Machine learning framework for the integration of drill-core hyperspectral and geochemical point data to enhance geological modeling

In mineral exploration, on-site analytical techniques provide tools for real-time data acquisition, supporting informed decision-making. Portable instruments such as handheld X-ray fluorescence (pXRF) and short-wave infrared (SWIR) hyperspectral spectrometers enable rapid, non-destructive collection of geochemical and mineralogical information directly from drill cores. When effectively integrated and interpreted, these datasets offer powerful tools for advancing geological understanding and refining 3D models, ultimately improving vectoring toward mineralization and supporting more efficient, sustainable exploration

Where traditional interpretation methods are often subjective and time-consuming, data-driven approaches, particularly machine learning, can identify patterns and correlations within large datasets, accelerating analysis. In this study, we propose a machine learning framework for fusing drill-core hyperspectral and geochemical point data to enhance geological modeling.

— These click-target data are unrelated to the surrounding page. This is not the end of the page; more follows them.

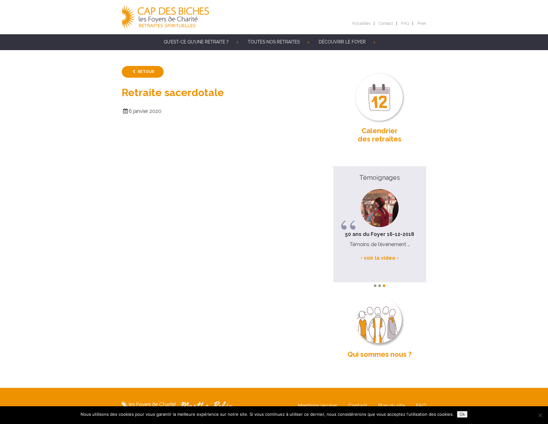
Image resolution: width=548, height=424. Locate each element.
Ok (462, 414)
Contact (386, 23)
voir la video (379, 258)
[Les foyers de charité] (198, 17)
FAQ (405, 23)
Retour (146, 71)
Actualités (361, 23)
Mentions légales (317, 406)
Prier (421, 23)
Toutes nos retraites (274, 41)
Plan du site (391, 406)
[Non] (540, 415)
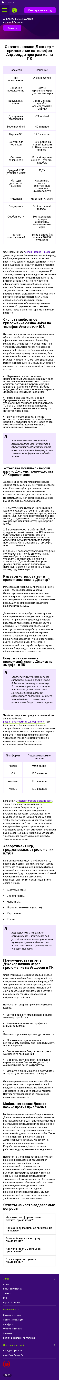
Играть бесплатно (11, 1302)
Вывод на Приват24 (12, 1351)
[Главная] (3, 3)
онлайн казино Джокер (37, 252)
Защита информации (13, 1320)
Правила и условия (12, 1315)
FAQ (5, 1298)
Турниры (7, 1293)
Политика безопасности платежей (19, 1338)
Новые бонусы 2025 (12, 1289)
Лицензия (7, 1333)
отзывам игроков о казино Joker (34, 800)
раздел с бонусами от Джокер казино (24, 721)
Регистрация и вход (40, 10)
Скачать (12, 28)
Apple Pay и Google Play (13, 1355)
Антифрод (8, 1324)
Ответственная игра (12, 1329)
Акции (6, 1284)
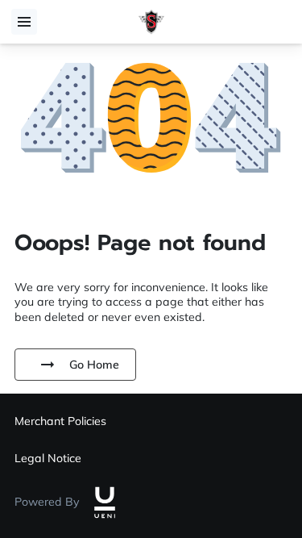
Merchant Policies (60, 421)
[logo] (105, 502)
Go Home (94, 364)
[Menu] (24, 22)
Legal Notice (47, 458)
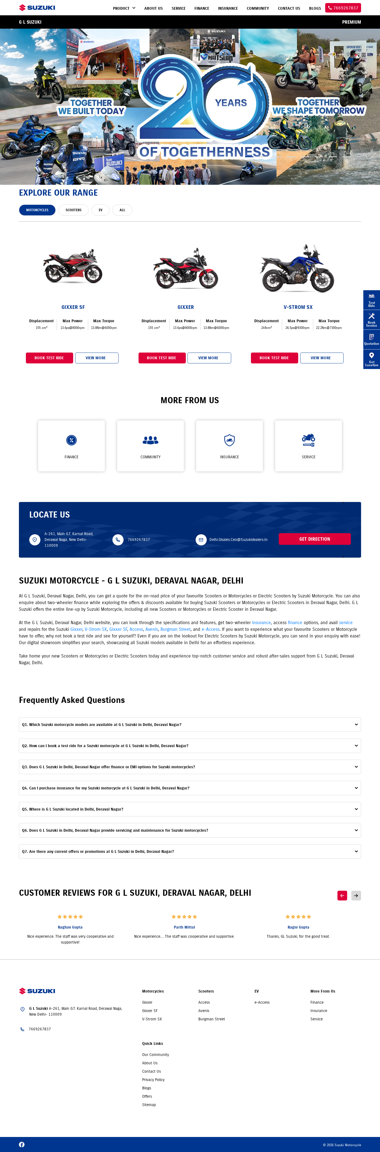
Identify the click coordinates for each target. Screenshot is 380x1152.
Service (316, 1018)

Methodologies were applied and tested in two gold target sites hosted by an Archean Ilomantsi Greenstone Belt in eastern Finland. The geology at the selected sites is dominated by visually homogeneous schistose metasediments exhibiting intense sericite–chlorite alteration. Hence, these target areas provide an ideal natural environment for evaluating machine-learning approaches aimed at refining lithological and lithogeochemical discrimination and alteration mineralogy interpretations. The data-fusion and predictive modeling approach has the potential to significantly extend the data-driven geological models in 3D to enhance geological understanding and controls of the Au mineralization.

Lithogeochemical data were first partitioned into distinct compositional groups using the K-means clustering algorithm. The resulting cluster assignments served as training labels for a supervised learning framework aimed at linking geochemical classes to hyperspectral signatures. Selected SWIR spectral parameters corresponding to geochemical sampling points, together with their assigned labels, were used to train a Random Forest (RT) classifier. The trained model was applied to unclassified spectral data to infer lithogeochemical classes to produce a predictive model.

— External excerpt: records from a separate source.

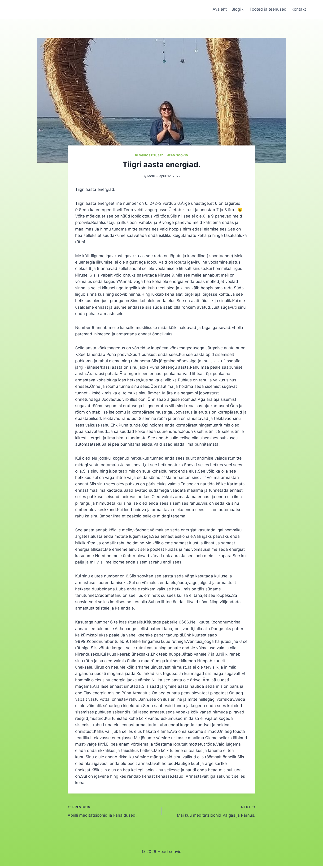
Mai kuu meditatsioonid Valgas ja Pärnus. (216, 811)
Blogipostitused (149, 155)
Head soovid (177, 155)
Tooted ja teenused (268, 9)
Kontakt (299, 9)
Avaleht (220, 9)
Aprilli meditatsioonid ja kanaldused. (102, 811)
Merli (151, 176)
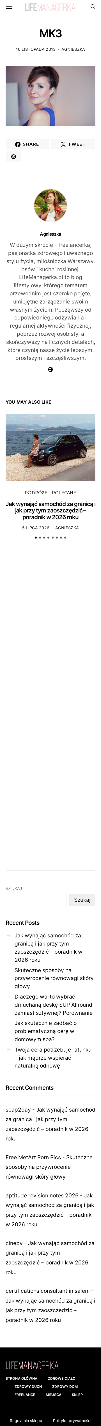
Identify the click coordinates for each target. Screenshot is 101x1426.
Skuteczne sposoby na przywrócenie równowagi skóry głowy (54, 978)
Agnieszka (73, 49)
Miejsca (53, 1395)
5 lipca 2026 (35, 527)
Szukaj (14, 888)
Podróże (36, 492)
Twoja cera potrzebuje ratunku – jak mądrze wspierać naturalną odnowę (53, 1057)
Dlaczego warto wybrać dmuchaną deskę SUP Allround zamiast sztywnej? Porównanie (54, 1004)
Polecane (64, 492)
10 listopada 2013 (36, 49)
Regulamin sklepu (26, 1420)
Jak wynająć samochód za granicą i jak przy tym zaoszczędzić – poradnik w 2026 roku (50, 510)
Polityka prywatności (72, 1420)
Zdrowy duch (28, 1386)
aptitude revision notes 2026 (42, 1195)
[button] (36, 537)
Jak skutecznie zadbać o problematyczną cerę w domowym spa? (46, 1031)
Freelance (25, 1395)
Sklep (77, 1395)
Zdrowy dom (65, 1386)
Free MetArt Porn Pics (33, 1157)
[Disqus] (50, 630)
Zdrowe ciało (62, 1378)
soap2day (18, 1109)
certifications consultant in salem (48, 1290)
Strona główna (22, 1378)
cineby (14, 1243)
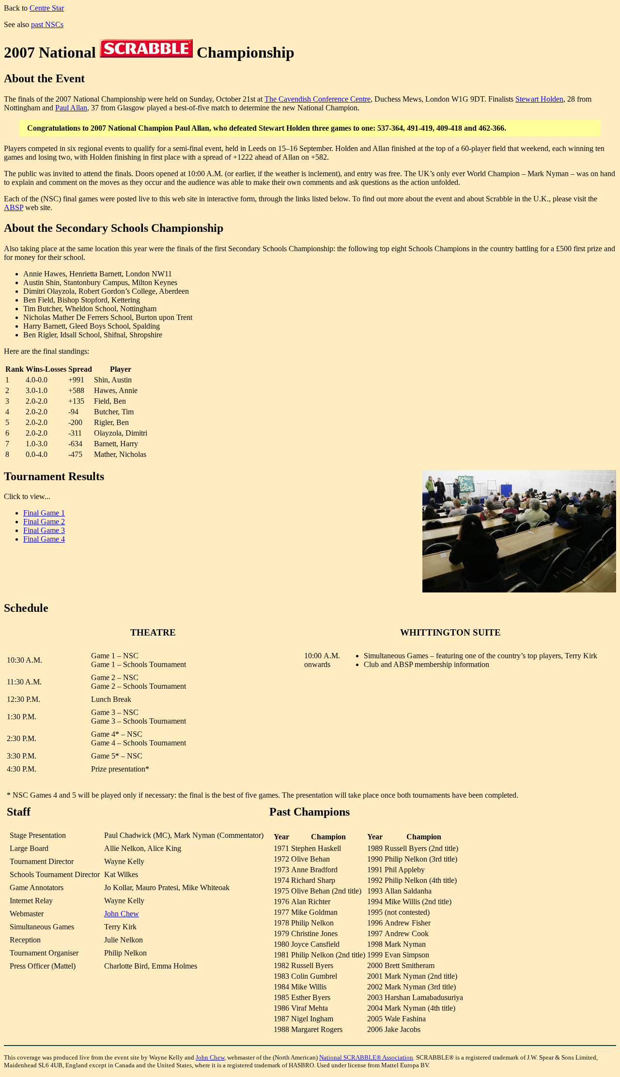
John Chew (121, 914)
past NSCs (47, 24)
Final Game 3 (44, 530)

Despite the generally noisy nature of both pXRF and spectral point data and overall, rather poor probability measures of the RT model (< 50% for most classes), in 3D, a clear and spatially reasonable model is produced. Along-strike continuation of lithogeochemical stratigraphy provides a validation argument supporting the success of the predictive model beyond areas with both lithogeochemical and hyperspectral data.

This approach leverages existing drill holes in a fast and cost-efficient manner by utilizing portable data-acquisition technologies. Machine-learning-based integration of multi-sourced datasets is demonstrated to improve lithological/lithogeochemical discrimination and predict subsurface geological features. This aids in the delineation of drilling targets more accurately, supporting dynamic, data-driven decision-making in mineral exploration.